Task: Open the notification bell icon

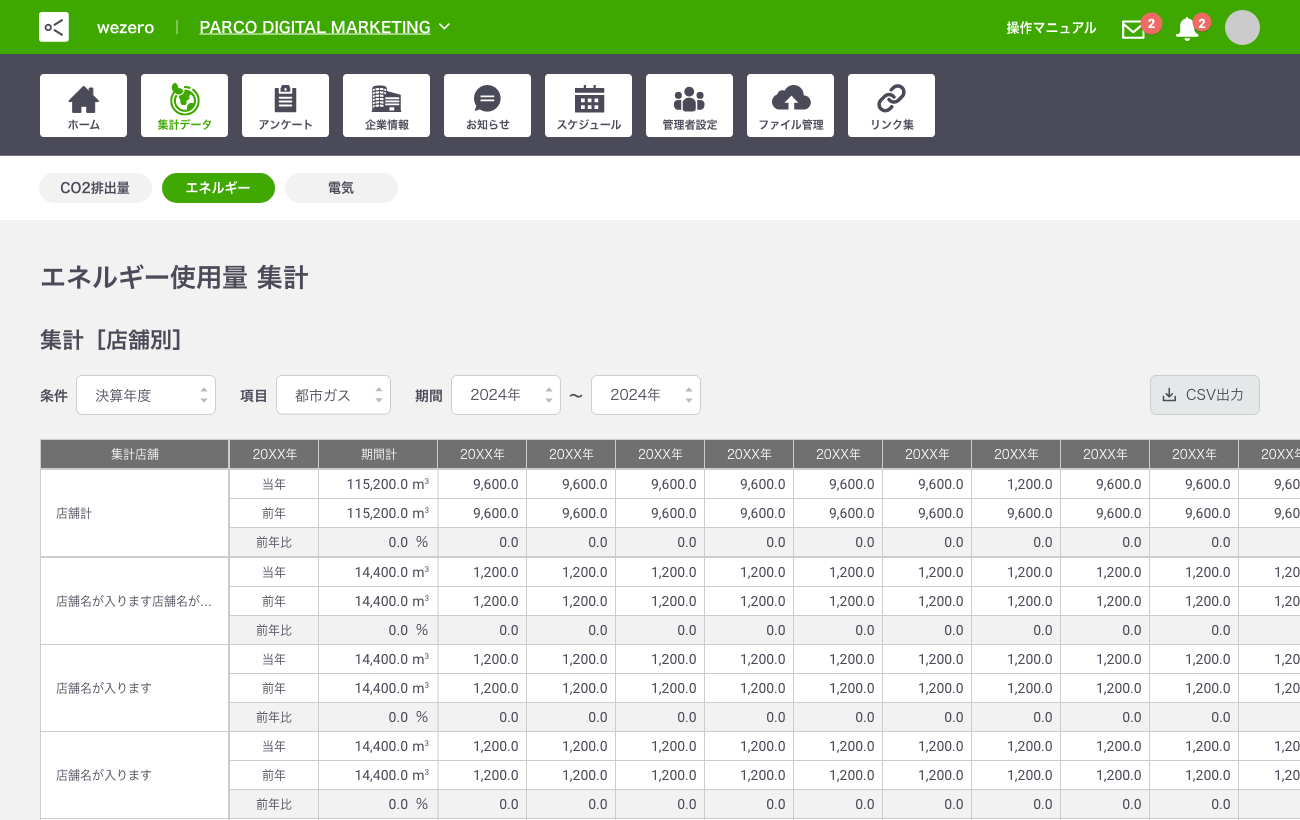Action: tap(1187, 29)
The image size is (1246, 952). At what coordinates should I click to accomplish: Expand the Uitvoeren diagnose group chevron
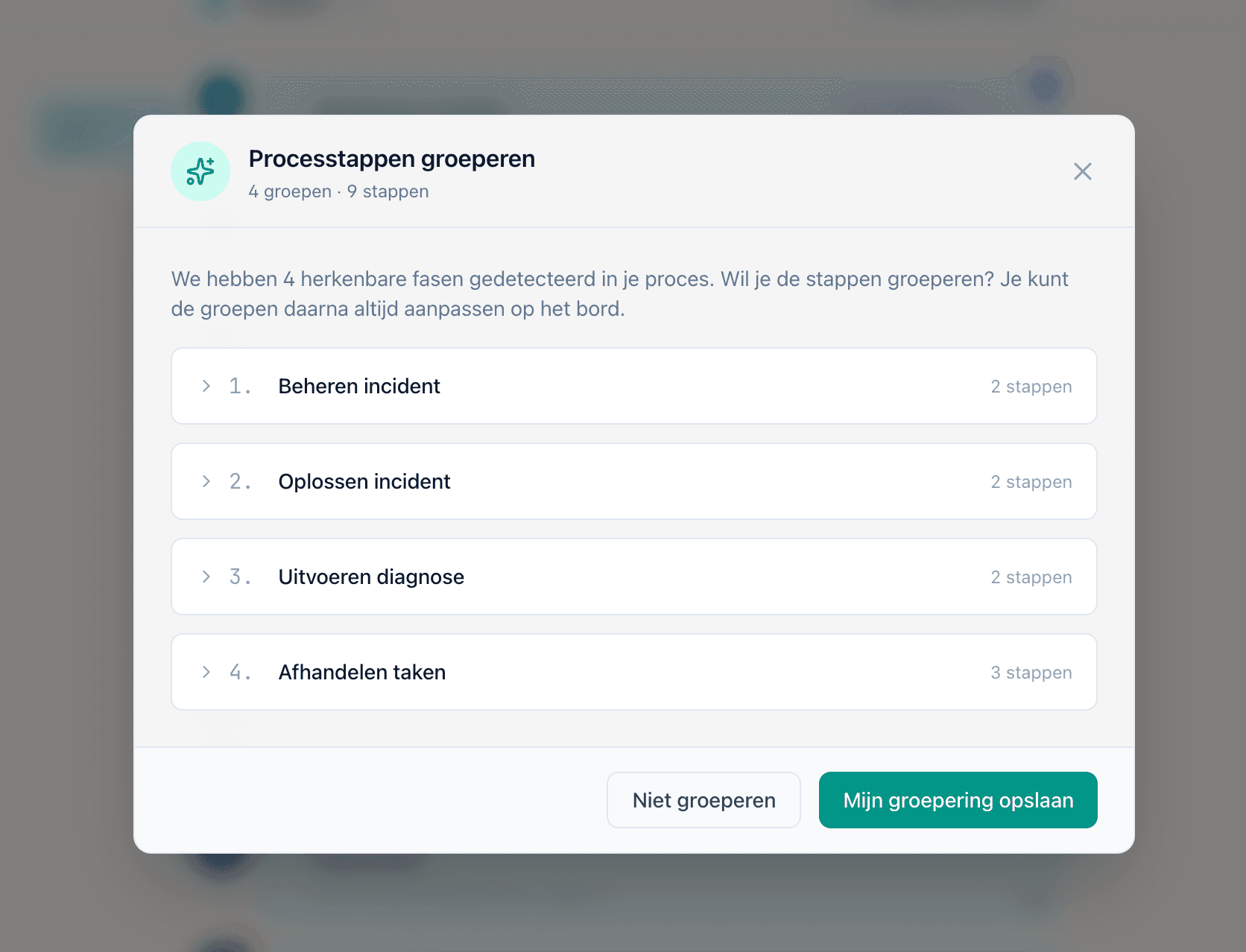coord(206,577)
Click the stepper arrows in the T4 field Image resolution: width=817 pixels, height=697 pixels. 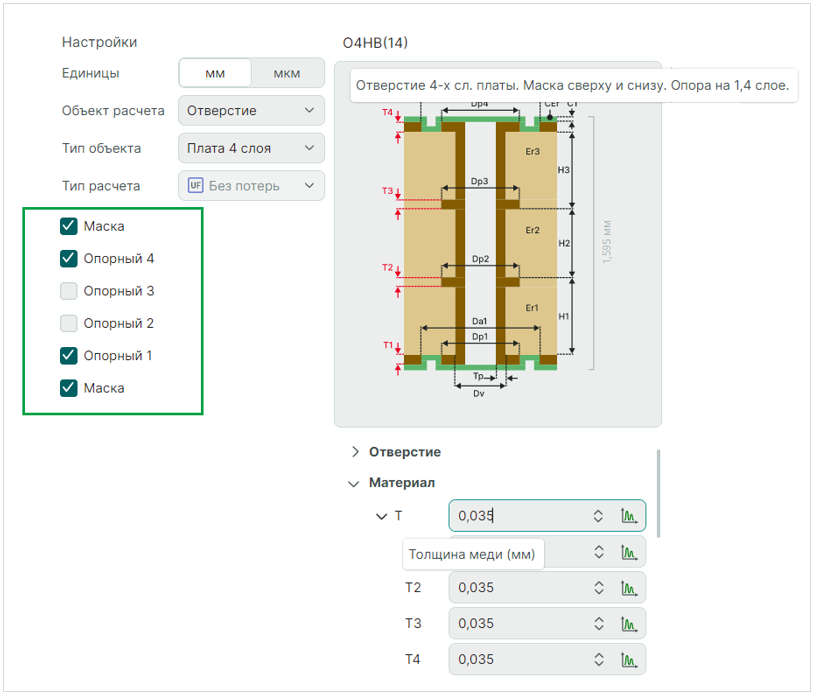(598, 660)
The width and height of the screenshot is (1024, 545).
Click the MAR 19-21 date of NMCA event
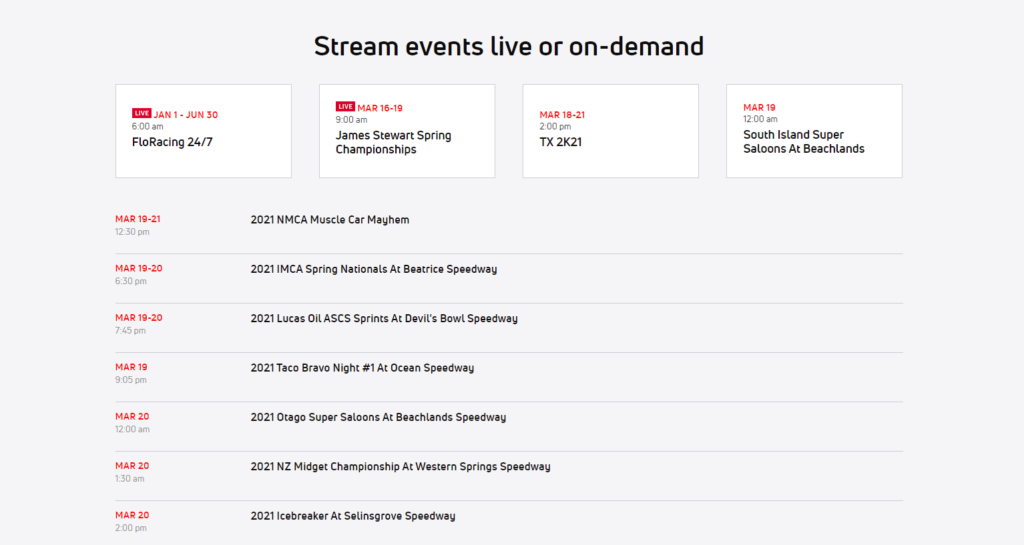click(x=138, y=219)
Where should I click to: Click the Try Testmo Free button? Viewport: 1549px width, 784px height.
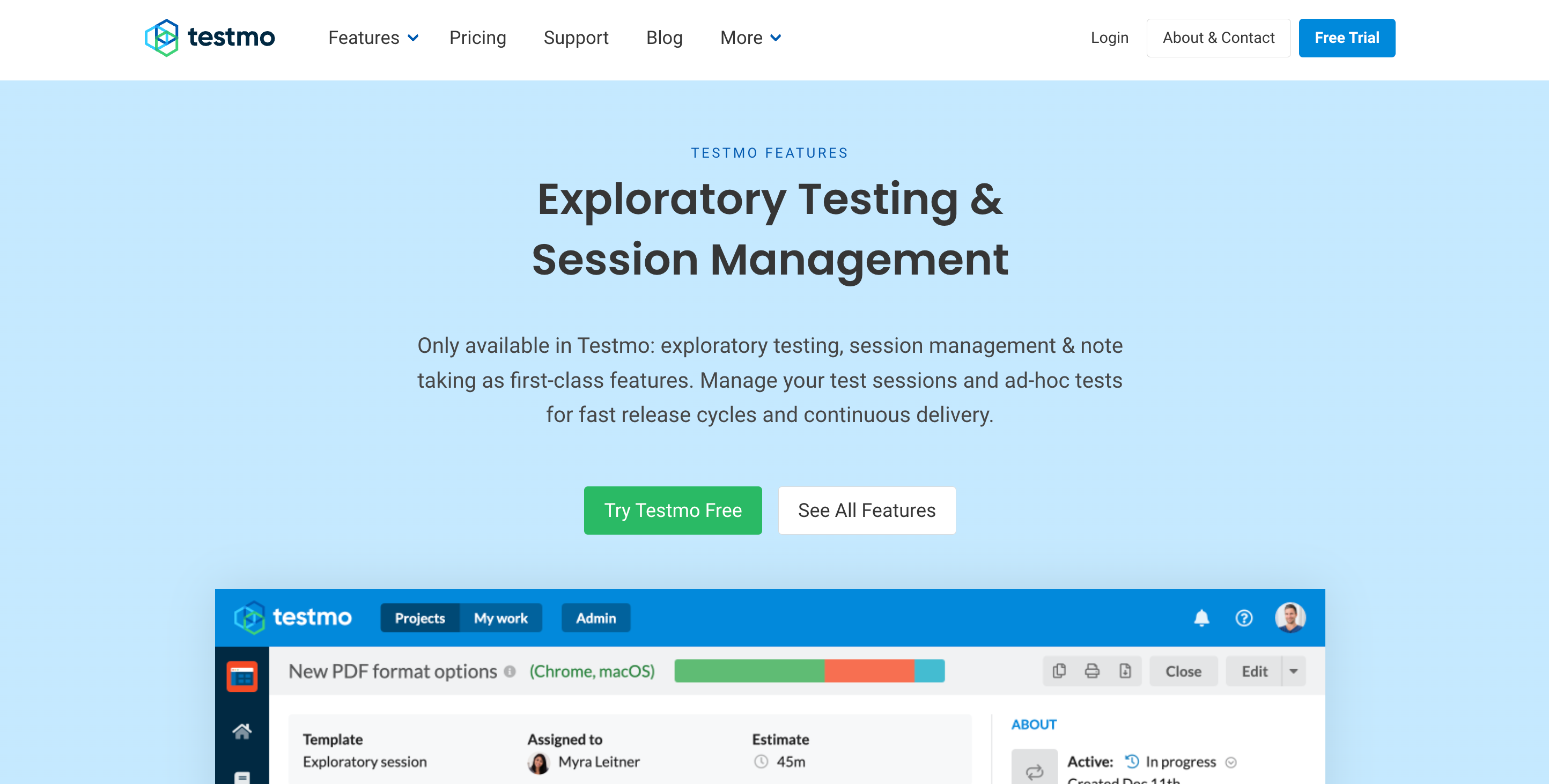point(673,511)
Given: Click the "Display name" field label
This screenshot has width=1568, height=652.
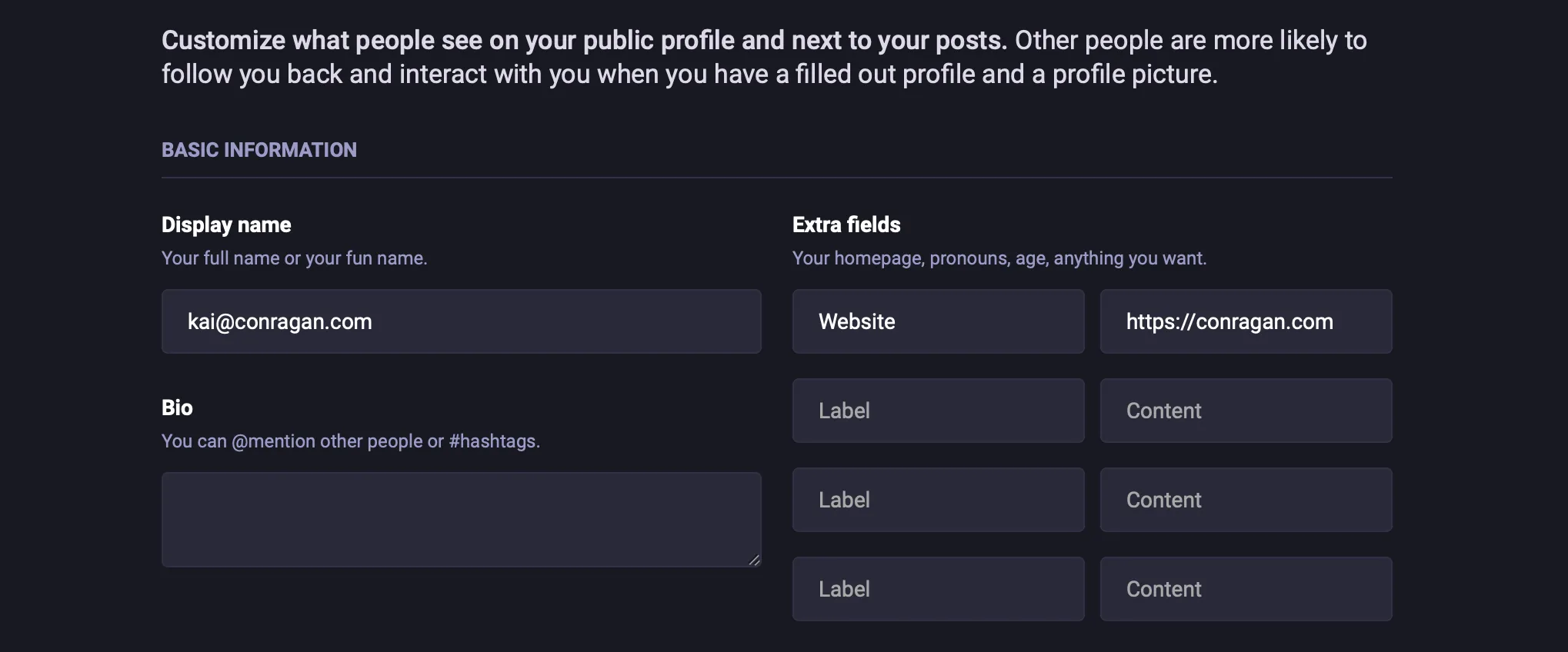Looking at the screenshot, I should [x=226, y=225].
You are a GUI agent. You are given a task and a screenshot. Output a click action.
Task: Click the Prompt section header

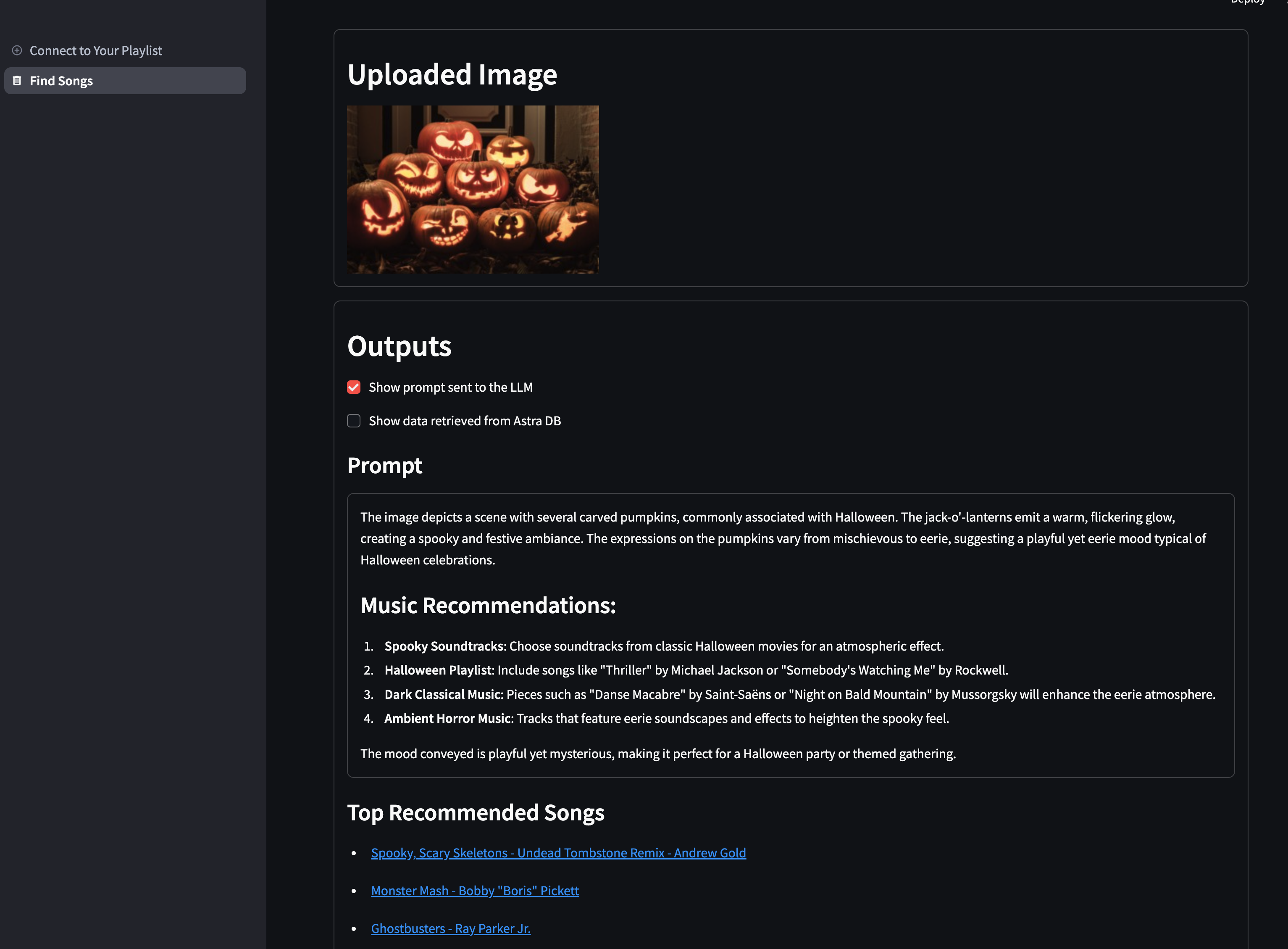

__What you should do__
Look above for the line containing "Click the MAR 19-21 date of NMCA event"; output that line and all lines after it through the last one exactly, without the pictures.

__Answer to this task__
Click the MAR 19-21 date of NMCA event
click(x=138, y=219)
Where should I click to: Click the Try Testmo Free button? Viewport: 1549px width, 784px height.
point(673,511)
Given: Click the "Display name" field label
This screenshot has width=1568, height=652.
Looking at the screenshot, I should [x=226, y=225].
You are a GUI agent. You are given a task and a screenshot. Output a click action.
Task: Click the Prompt section header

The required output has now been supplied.